Igesund said his squad, hard hit by injury, the retirement from international football of captain Steven Pienaar and a match fixing scandal that led to a temporary suspension of top officials, was on the right path.
"I'm very confident that the team can go out and shock people," he told a media conference on Monday as the South African squad continued their pre-tournament preparations for the three-week finals, which start on Jan. 19.
"This is a new era for the team, everyone one in the squad is very competitive and fighting for their place in the starting line-up. I think the squad is well balanced and I'm very excited about what they can deliver."
South Africa, drawn in Group A with Angola, Morocco and the Cape Verde Islands, began the year with a world ranking of 56 but have since slipped to 87.
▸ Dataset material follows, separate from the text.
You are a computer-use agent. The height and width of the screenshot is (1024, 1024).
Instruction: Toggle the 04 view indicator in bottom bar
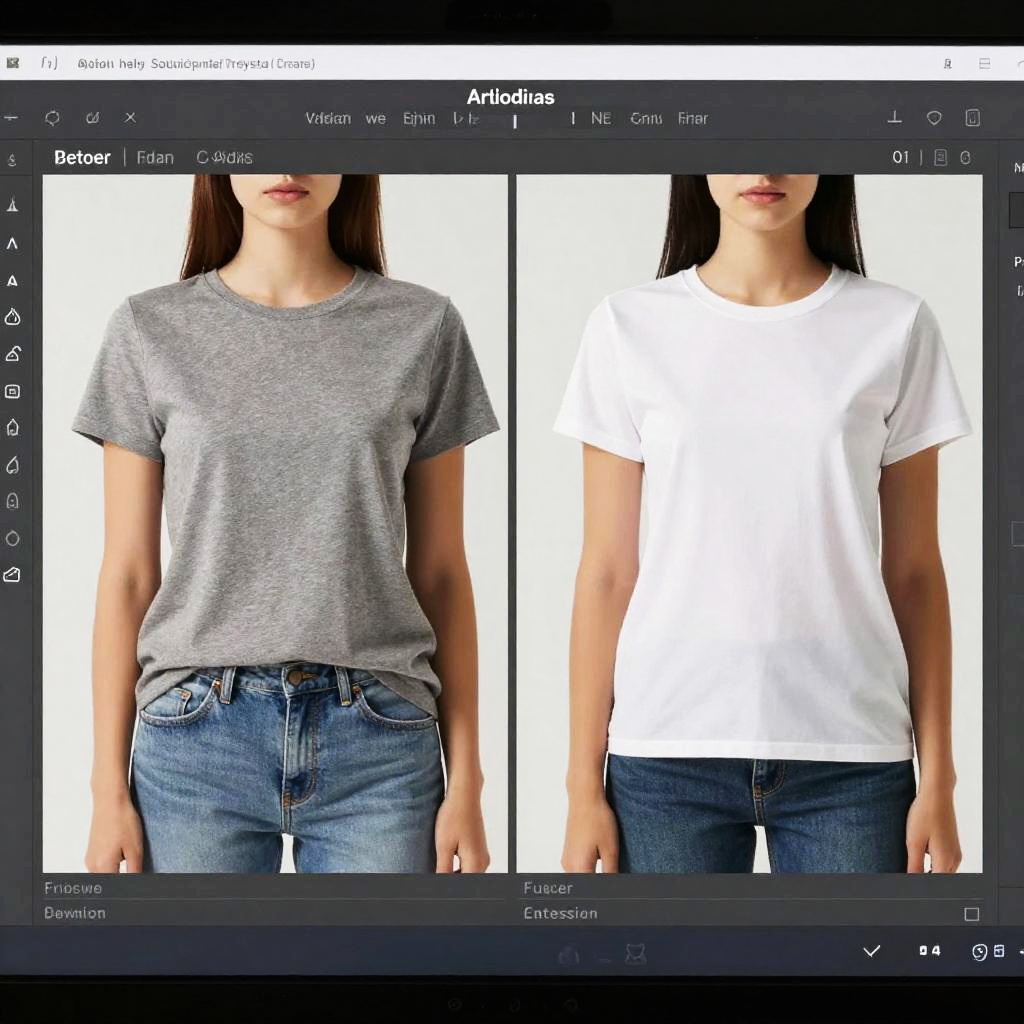point(930,951)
Igesund replaced the sacked Pitso Mosimane in June after South Africa made a slow start to the 2014 World Cup qualifiers - drawing with Botswana and Ethiopia.
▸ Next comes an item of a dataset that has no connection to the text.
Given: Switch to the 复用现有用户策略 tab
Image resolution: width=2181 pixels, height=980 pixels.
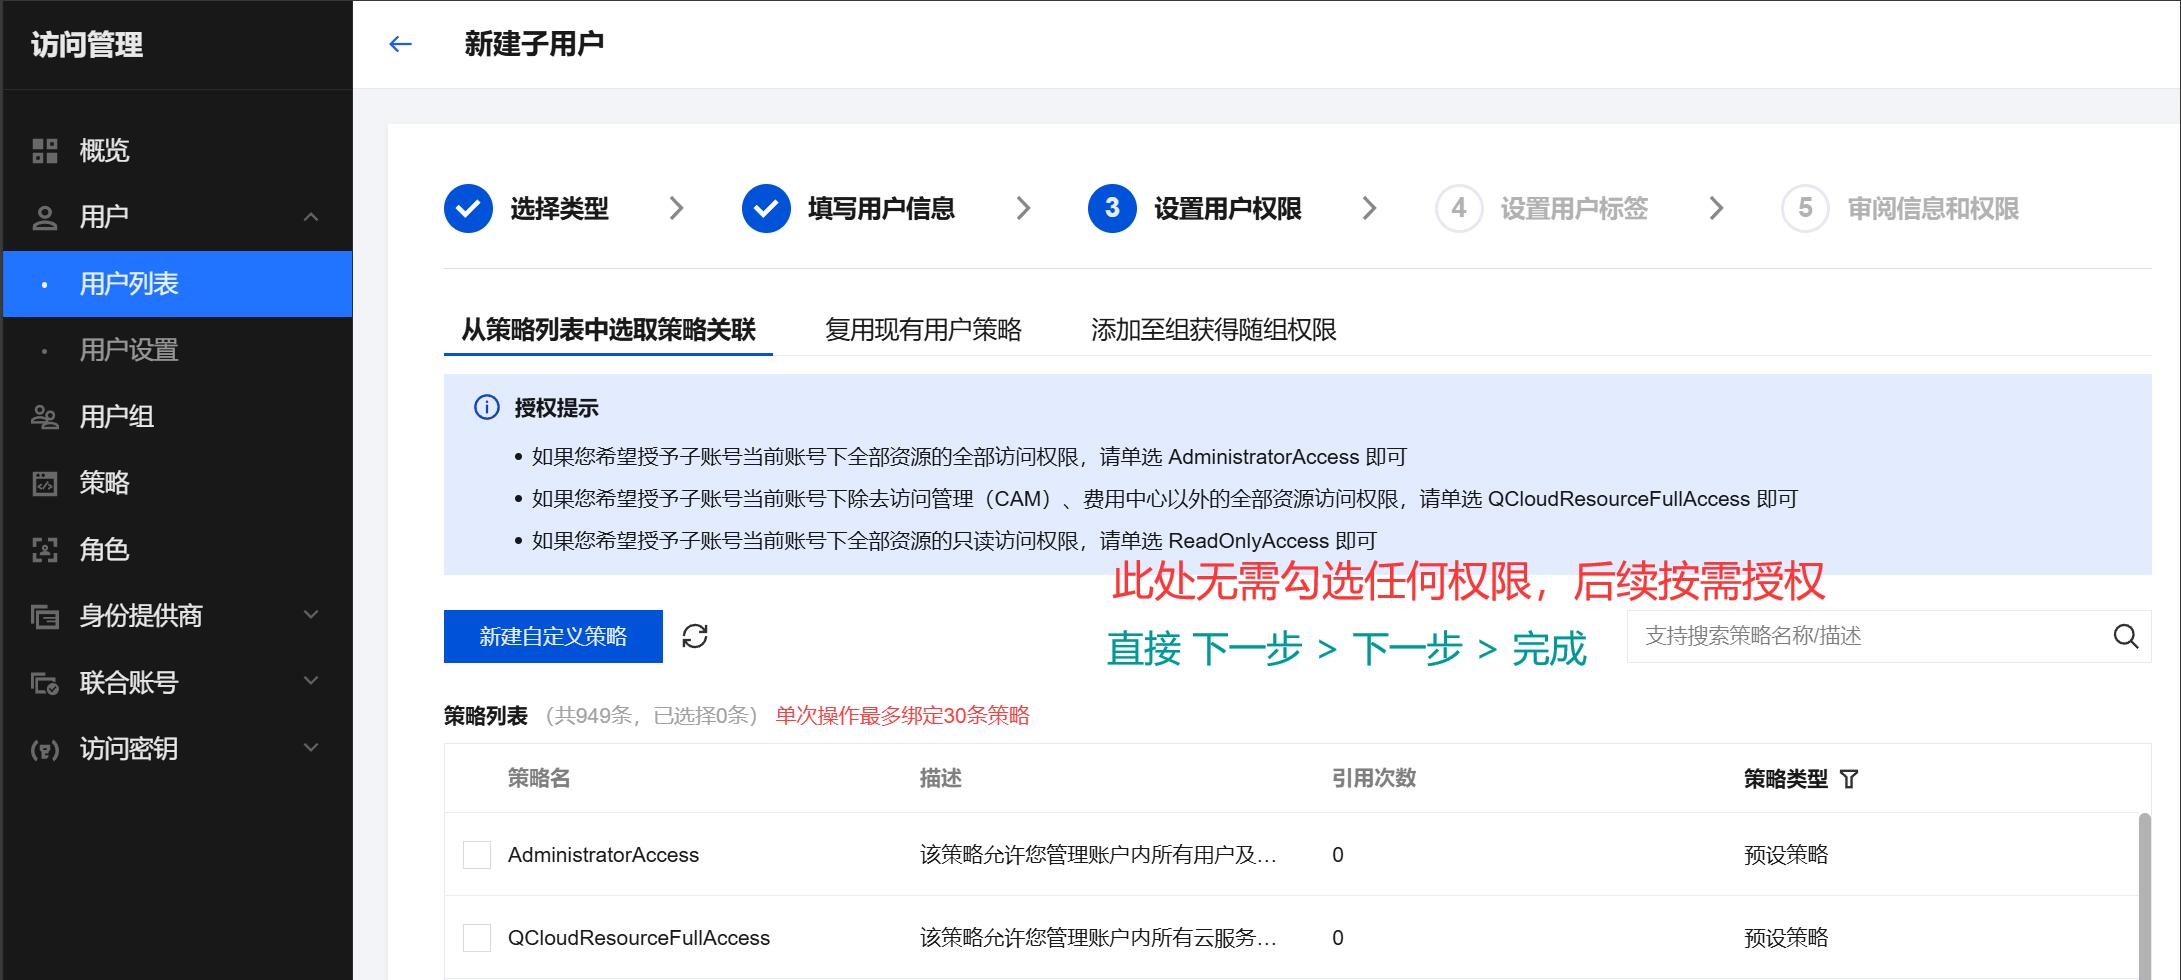Looking at the screenshot, I should click(922, 330).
Igesund said South Africa, who won when they previously hosted the 1996 Nations Cup, could go all the way to the winners' podium on Feb. 10 but would need a more hearty support from a skeptical South African public.
"We are hosting the tournament and it is important to get the public behind us and for them to start believing in the team. We can really go far with good passion from the people."
He said his team would seek to convince supporters of their potential with a strong performance on Tuesday when they host Norway in Cape Town in a warm-up friendly.
"We are looking for a complete turn around from what people have seen in past games. We are going to play with flair. "Fans don't realise what kind of lift their support can give the players," Igesund added.